I've been looking at a couple of ml's. The Traditions Vortex and the Thompson Triumph.
Does anyone have experience with either of these guns?


----------



## Cooky (Apr 25, 2011)

I have not handled either gun. It sounds like you have done some research and are looking for something to help tip the balance. I’ll throw a thought out. Traditions makes their guns in Spain. Thompson Centers are made in the USA. Once upon a time Traditions parts (all metric) were hard to find but I think they have fixed that.


----------



## xxxxxxBirdDogger (Mar 7, 2008)

I haven't shot either model you mention, but I do have both a Traditions and a T/C. I honestly like them both. I think you get a lot more features for your money with the Traditions. Correct me if I'm wrong but for about the same price as the black/blued Triumph I think you can get a Vortek with stainless steel and their CeraKote weather-proofed barrel. 

Muzzleloaders can be tough to keep clean. They rust if you even look at them wrong. I think the Traditions is the better buy between the two choices, but if you don't care about price you can get the T/C with the same features for another couple of hundred bucks. It's the gun with the better overall reputation, in my opinion.

You won't go wrong either way you go. Like I said, I have both brands and I like them both.


----------



## muzzlehunter (Nov 29, 2009)

Imho go with the Thompson. You may pay a little more but the quality is worth every penny.


----------



## manysteps (Sep 28, 2009)

I've always been a Thompson fan... their warranty is worth every penny you might save going with another brand. Anything breaks, you send it to them, they send it back fixed... no questions asked.


----------



## muzzlehunter (Nov 29, 2009)

+1 on on the warranty and customer service!


----------



## 4pointmuley (Sep 18, 2007)

I bought a Triumph last year and I love it! Shoots very well and very accurate. The breech plug is easy to remove, as well as easy to clean.


----------



## torowy (Jun 19, 2008)

I shoot TC omega. its been great.


----------



## adamsoa (Oct 29, 2007)

I pulled the trigger on the Triumph. I'm excited to see what it can do.


----------



## elk_horn (Aug 6, 2008)

get a knight and you will never look back!


----------



## Huge29 (Sep 17, 2007)

TC!


----------



## Bo0YaA (Sep 29, 2008)

I had a Knight and have not been able to match the accuracy yet with my TC Prohunter. However, I will take the quick release breach plug on a break action gun over the bolt action 10mm breach plug of my old Knight any day . I say TC, never been a fan of Traditions.


----------



## HuntingCrazy (Sep 8, 2007)

elk_horn said:


> get a knight and you will never look back!

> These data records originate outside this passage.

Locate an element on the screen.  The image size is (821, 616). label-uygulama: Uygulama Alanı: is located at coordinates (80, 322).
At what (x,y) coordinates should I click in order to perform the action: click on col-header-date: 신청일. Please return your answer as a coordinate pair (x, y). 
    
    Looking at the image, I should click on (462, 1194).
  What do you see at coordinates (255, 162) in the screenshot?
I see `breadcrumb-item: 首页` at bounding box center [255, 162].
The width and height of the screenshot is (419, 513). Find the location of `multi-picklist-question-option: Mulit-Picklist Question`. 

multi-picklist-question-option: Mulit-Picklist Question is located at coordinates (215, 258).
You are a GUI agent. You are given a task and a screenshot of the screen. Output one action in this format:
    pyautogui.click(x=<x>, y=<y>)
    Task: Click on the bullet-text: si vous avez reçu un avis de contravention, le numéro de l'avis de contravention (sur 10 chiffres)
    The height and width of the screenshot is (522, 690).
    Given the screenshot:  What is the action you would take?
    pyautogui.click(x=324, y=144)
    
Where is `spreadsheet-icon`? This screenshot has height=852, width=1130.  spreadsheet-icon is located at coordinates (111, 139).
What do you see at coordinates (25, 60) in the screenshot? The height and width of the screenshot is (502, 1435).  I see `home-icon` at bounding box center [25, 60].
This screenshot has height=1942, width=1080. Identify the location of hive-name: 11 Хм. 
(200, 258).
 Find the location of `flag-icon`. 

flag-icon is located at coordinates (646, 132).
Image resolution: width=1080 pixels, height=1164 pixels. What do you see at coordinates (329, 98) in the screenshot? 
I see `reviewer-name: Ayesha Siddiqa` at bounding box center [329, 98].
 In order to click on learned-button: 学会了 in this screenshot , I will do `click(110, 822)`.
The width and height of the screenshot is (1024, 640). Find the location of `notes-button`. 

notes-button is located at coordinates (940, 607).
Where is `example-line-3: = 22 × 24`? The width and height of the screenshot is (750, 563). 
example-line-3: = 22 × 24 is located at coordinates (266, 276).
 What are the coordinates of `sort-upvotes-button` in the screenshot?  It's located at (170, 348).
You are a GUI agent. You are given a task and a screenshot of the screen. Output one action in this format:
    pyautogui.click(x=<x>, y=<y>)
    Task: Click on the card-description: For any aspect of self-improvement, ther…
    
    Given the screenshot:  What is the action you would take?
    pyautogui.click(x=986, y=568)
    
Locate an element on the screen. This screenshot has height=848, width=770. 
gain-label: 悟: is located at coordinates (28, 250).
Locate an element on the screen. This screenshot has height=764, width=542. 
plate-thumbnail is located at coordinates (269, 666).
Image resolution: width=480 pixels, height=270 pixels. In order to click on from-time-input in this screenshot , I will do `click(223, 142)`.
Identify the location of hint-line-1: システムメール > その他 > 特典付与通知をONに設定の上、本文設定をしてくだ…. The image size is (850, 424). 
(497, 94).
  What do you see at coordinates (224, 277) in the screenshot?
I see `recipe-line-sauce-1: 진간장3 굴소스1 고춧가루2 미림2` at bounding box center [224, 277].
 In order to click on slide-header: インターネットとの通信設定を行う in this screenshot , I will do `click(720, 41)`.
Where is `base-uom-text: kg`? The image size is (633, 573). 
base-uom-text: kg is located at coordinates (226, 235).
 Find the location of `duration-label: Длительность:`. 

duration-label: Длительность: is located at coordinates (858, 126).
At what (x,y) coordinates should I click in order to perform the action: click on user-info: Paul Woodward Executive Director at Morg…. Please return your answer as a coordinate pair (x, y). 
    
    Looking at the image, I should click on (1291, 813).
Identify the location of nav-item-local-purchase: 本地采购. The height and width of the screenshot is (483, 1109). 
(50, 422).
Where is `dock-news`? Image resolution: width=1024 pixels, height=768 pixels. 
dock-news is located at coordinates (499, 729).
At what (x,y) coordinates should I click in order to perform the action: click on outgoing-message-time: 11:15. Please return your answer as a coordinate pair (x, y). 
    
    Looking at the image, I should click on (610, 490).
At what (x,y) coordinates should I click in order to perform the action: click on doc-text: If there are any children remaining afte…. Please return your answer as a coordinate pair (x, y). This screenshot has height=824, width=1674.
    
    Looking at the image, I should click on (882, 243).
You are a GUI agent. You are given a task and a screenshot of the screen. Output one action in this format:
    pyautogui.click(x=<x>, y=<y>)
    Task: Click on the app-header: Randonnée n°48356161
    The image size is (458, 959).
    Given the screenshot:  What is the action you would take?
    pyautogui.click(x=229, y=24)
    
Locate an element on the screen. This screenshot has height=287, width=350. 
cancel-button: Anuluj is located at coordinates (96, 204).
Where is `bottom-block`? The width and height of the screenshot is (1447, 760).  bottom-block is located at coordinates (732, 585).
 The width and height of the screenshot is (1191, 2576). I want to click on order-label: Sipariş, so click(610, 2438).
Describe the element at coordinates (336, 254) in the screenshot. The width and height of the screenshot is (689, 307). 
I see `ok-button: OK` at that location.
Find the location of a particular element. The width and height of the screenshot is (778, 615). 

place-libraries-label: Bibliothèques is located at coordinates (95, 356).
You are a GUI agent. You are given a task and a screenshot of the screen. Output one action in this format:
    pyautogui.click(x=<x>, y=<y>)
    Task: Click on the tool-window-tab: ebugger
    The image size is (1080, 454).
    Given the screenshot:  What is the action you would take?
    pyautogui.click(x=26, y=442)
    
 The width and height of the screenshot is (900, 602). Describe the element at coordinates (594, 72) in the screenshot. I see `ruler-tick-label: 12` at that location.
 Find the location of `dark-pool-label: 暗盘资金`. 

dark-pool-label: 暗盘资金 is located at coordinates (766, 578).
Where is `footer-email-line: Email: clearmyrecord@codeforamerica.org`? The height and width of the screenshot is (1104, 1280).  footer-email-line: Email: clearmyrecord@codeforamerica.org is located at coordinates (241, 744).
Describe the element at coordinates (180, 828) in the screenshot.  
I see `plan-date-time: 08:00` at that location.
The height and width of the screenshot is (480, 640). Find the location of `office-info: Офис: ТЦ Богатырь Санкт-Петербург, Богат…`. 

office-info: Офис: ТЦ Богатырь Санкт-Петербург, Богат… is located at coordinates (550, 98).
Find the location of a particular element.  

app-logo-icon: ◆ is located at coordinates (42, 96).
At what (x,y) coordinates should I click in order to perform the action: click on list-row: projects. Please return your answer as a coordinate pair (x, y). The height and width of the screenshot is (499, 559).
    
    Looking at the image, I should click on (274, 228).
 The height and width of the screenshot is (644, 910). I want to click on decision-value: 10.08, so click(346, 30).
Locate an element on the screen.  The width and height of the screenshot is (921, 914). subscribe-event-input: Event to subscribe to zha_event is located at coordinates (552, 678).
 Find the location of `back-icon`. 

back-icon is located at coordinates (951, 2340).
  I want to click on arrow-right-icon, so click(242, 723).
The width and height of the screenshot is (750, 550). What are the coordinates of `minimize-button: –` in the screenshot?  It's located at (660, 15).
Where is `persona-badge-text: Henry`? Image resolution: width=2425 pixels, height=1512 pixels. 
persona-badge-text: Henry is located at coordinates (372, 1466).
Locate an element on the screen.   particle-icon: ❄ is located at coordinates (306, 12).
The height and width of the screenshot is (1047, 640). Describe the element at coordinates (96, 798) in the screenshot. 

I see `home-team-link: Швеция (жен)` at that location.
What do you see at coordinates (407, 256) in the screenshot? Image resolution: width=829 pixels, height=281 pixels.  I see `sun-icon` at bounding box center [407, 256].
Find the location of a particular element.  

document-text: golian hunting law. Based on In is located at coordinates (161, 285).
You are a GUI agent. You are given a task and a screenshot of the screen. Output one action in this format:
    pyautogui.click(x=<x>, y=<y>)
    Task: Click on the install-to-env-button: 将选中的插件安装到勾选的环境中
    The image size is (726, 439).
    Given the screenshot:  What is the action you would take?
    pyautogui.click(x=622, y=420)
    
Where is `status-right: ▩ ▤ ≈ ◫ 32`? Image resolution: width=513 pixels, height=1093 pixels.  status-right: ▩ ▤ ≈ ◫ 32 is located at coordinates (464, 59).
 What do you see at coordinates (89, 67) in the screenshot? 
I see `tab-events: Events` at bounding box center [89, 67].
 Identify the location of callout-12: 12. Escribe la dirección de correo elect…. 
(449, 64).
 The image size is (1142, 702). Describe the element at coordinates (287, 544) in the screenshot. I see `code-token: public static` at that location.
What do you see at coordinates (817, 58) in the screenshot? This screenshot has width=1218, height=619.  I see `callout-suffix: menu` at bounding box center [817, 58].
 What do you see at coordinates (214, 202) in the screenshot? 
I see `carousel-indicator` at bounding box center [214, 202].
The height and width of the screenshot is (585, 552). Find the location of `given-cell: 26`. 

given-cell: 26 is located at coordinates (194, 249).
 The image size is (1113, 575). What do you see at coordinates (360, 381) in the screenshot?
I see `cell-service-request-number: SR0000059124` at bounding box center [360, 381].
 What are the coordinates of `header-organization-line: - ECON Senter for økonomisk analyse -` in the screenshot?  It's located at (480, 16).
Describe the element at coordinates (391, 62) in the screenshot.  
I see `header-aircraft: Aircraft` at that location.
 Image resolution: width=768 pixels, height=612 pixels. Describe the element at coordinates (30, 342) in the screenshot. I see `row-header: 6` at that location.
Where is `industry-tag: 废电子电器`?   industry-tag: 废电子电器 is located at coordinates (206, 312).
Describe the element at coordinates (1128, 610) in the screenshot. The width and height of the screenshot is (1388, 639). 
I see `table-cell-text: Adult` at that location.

Not necessarily...I had to replace two knight rifles (Revolutions) before I finally upgraded to the Knight Disc Extreme. The Knight customer service was great, but it is still a pain in the butt to clean. Thus, I'm looking at getting a "T/C Pro Hunter FX .50 Caliber" or a "Traditions Pursuit Ultra Light XLT" 
Decision, decisions...


----------



## Huge29 (Sep 17, 2007)

HuntingCrazy said:


> elk_horn said:
> 
> 
> > get a knight and you will never look back!
> ...


If you reread your post the decision should be quite simple...I have heard of tons of problems with CVA and knight and I don't recall ever having heard of a problem with T/C; I'm sure that there are, but play the odds and go with the TC, they done fooled you twice already, who is the fool on the third time? :mrgreen:


----------



## gwailow (Jan 20, 2008)

Huge29 said:


> HuntingCrazy said:
> 
> 
> > elk_horn said:
> ...


The only issue I'm aware of with any of the Knights was with the Revolution. This was after Tony left the company and the owners at the time didn't stick with what they were good at. They have been very good at taking care of the recalls though. I'm very impressed with the current ownership of Knight and they are dedicated to returning Knight to it's roots. They even released a new rifle this year. I would still seriously consider a Knight and I believe they will be a force to be reckoned with again in the near future.


----------